- Exercise requirements -
a: Please reproduce the passage from the excerpt on foreign voters in the Balearic Islands, beginning at the words "In municipalities such" and stopping after "past four years.".
b: In the excerpt on foreign voters in the Balearic Islands, on what date are the elections being held?

──────── Excerpt

Of all the islands, Majorca accounts for the largest foreign voting community with 9.922 European Union and Norwegian voters.
1.348 foreign residents are eligible to vote in Ibiza, 924 in Minorca and finally, 269 on the smallest of the Balearic islands, Formentera. As Spain's deputy prime minister Rodrigo Rato made clear to the Bulletin during the week, all of the political parties are aware of the importance of the foreign vote. Both the PSOE socialist party, which leads the present coalition government, and the opposition conservative Partido Popular, have held special election rallies for the foreign voting communities. Sources for both the two main parties have made it clear that in some local council elections, the foreign vote could prove crucial.
In municipalities such as Soller, Pollença, Alcudia and Deia, for example, the number of foreign voters has at least doubled over the past four years.
In Andratx, the number of foreign voters has risen from 258 in 1999, to 561 while in Escorca, the same foreign voter who cast his or her vote in 1999, will be doing so again and in Villafranca, this time around there are four foreign residents enrolled to vote compared to the one in 1999. But, albeit the single vote in Escorca or the 2.381 in Palma, Rodrigo Rato said that the foreign voters are very important as the government “wants and needs to hear the needs of the foreign community.” At the last local elections, there was a great deal of talk about parties being set up for the foreign community, one German businessman did in fact establish a local party to care for German residents in Majorca, but four years on, no foreign party is standing. Political campaigning officially kicks off this week across the Balearics and Spain and in the case of the Balearics, the May 25 elections are going to be very important. Deputy prime minister Rodrigo Rato said in Palma this week that the local electorate has to understand that it has the chance to decide how it wants to live and the quality of life it enjoys for the next four years next month and should give serious consideration to the local issues being presented by the local candidates for the political parties.

────────────────
──────── Collected material

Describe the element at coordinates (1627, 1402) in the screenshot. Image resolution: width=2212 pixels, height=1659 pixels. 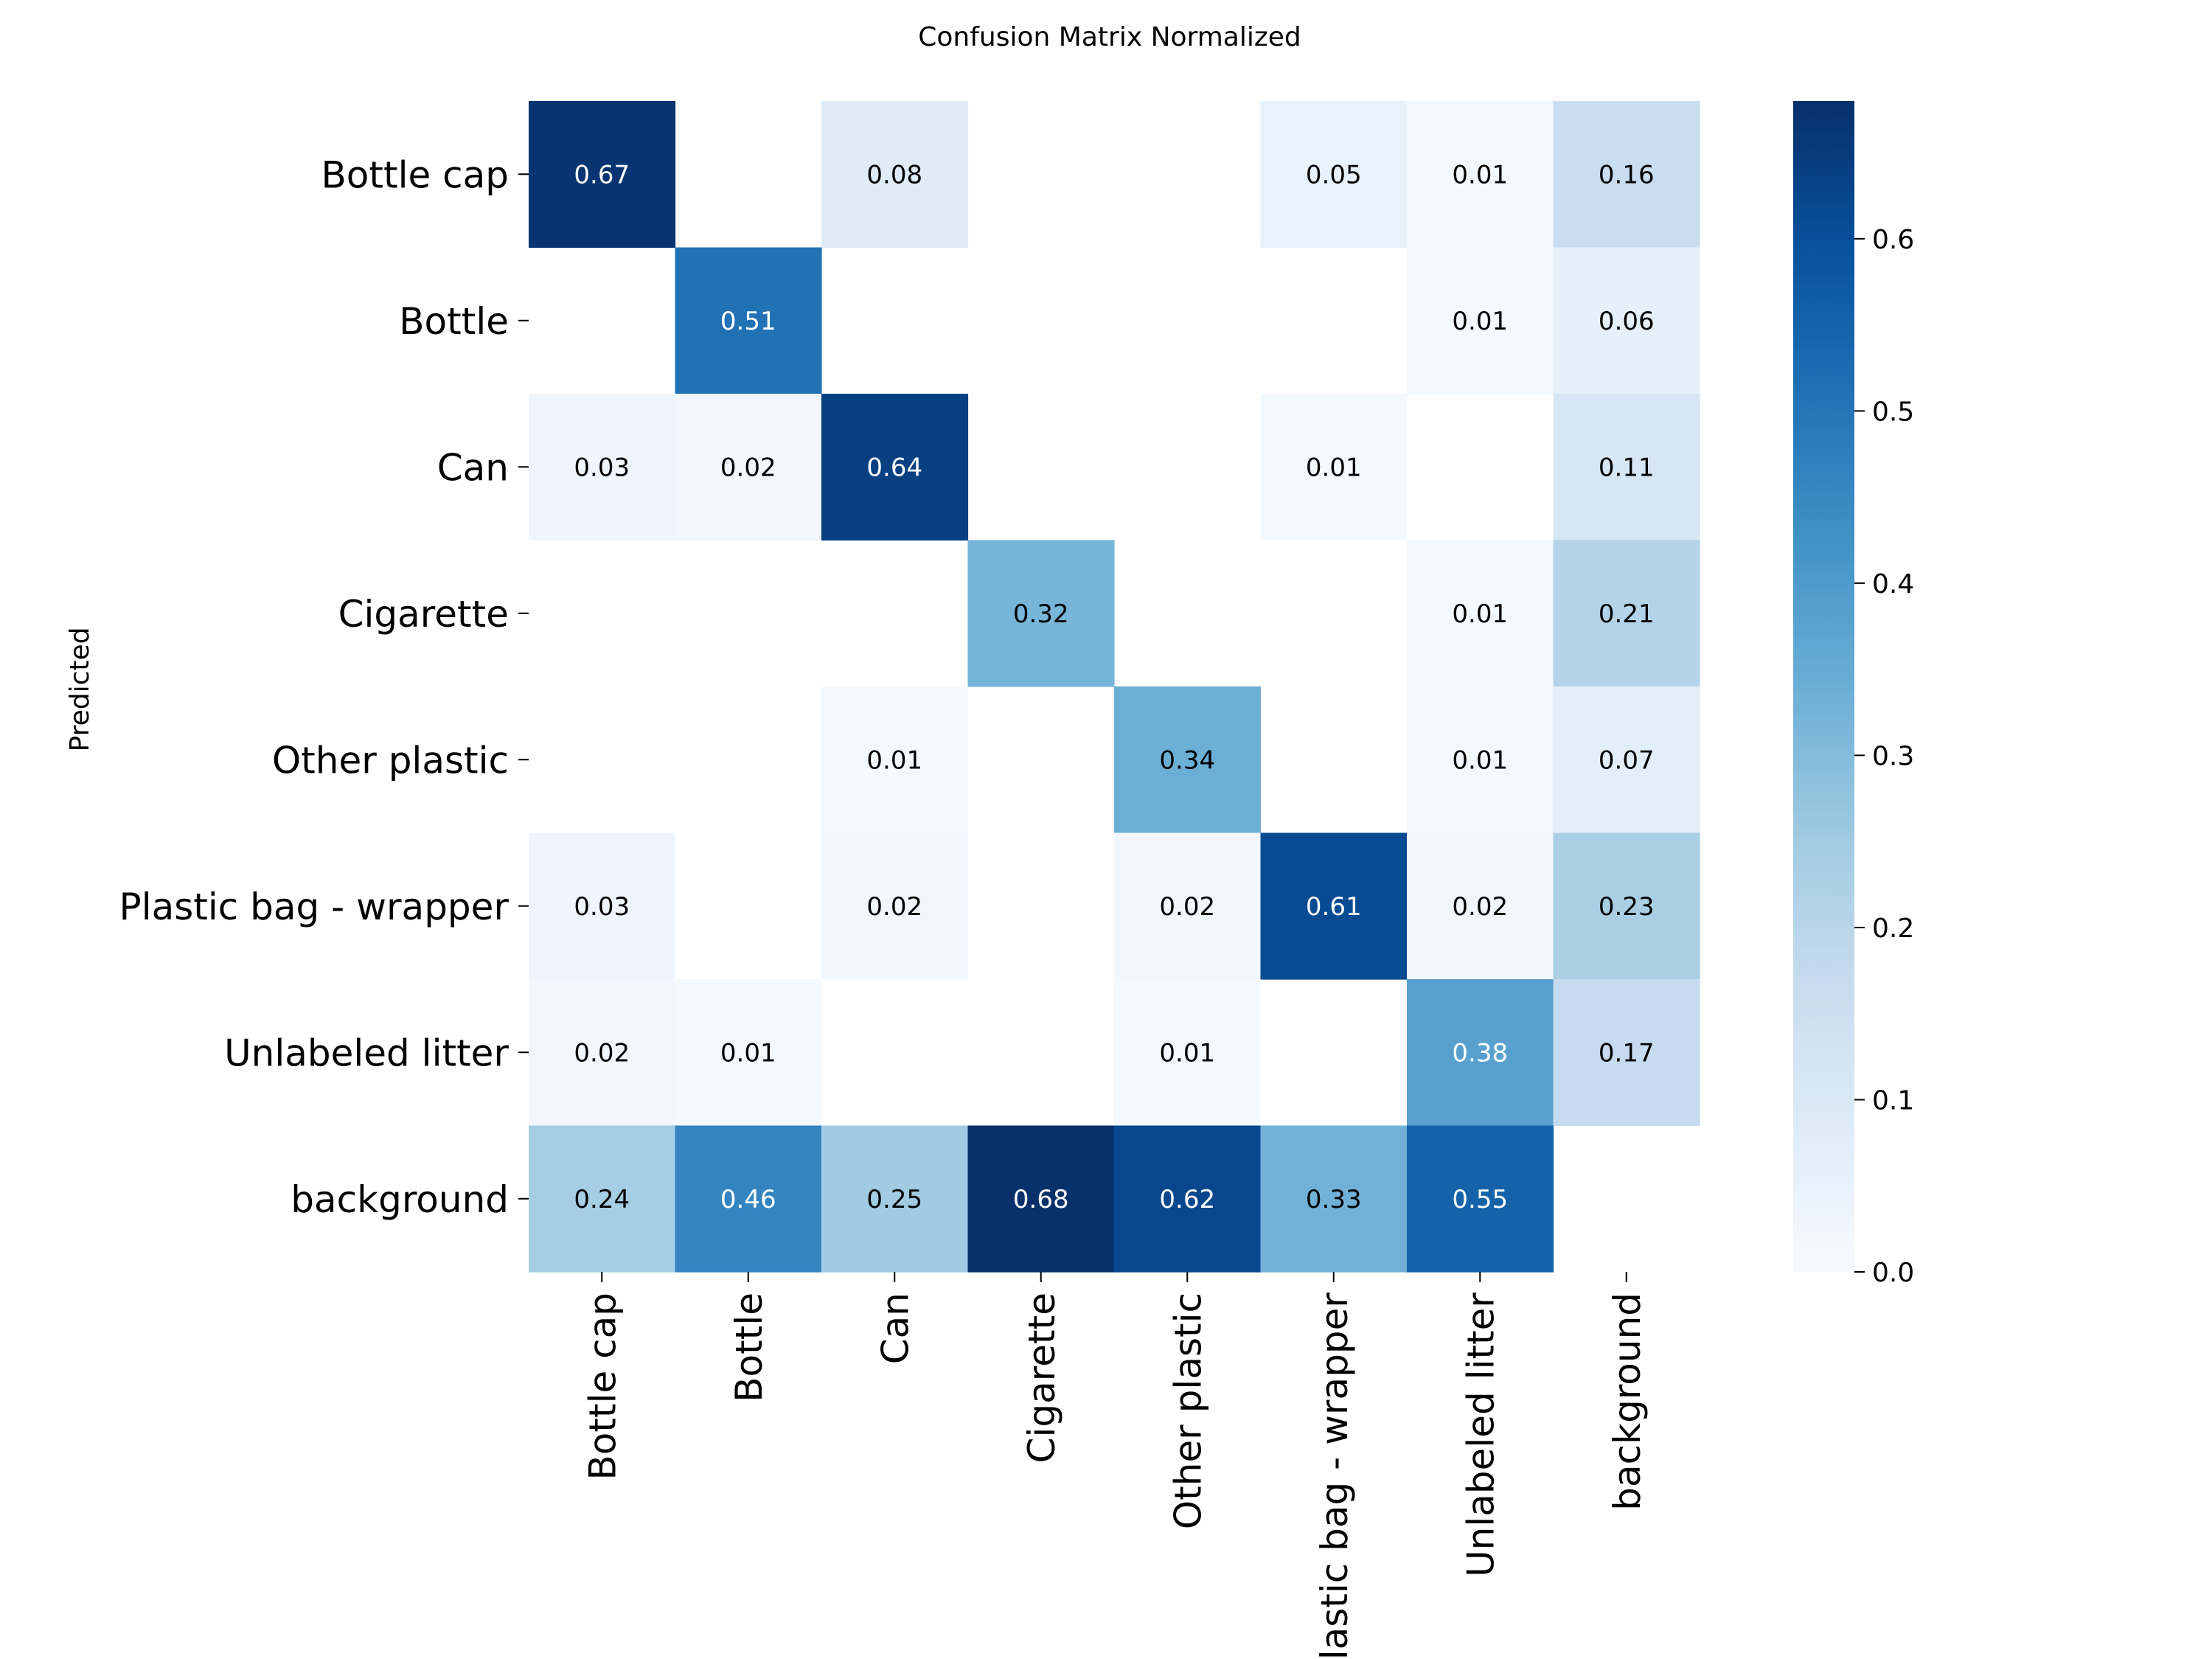
I see `column-label: background` at that location.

────────────────

- Answer section -
a:
In municipalities such as Soller, Pollença, Alcudia and Deia, for example, the number of foreign voters has at least doubled over the past four years.

b: May 25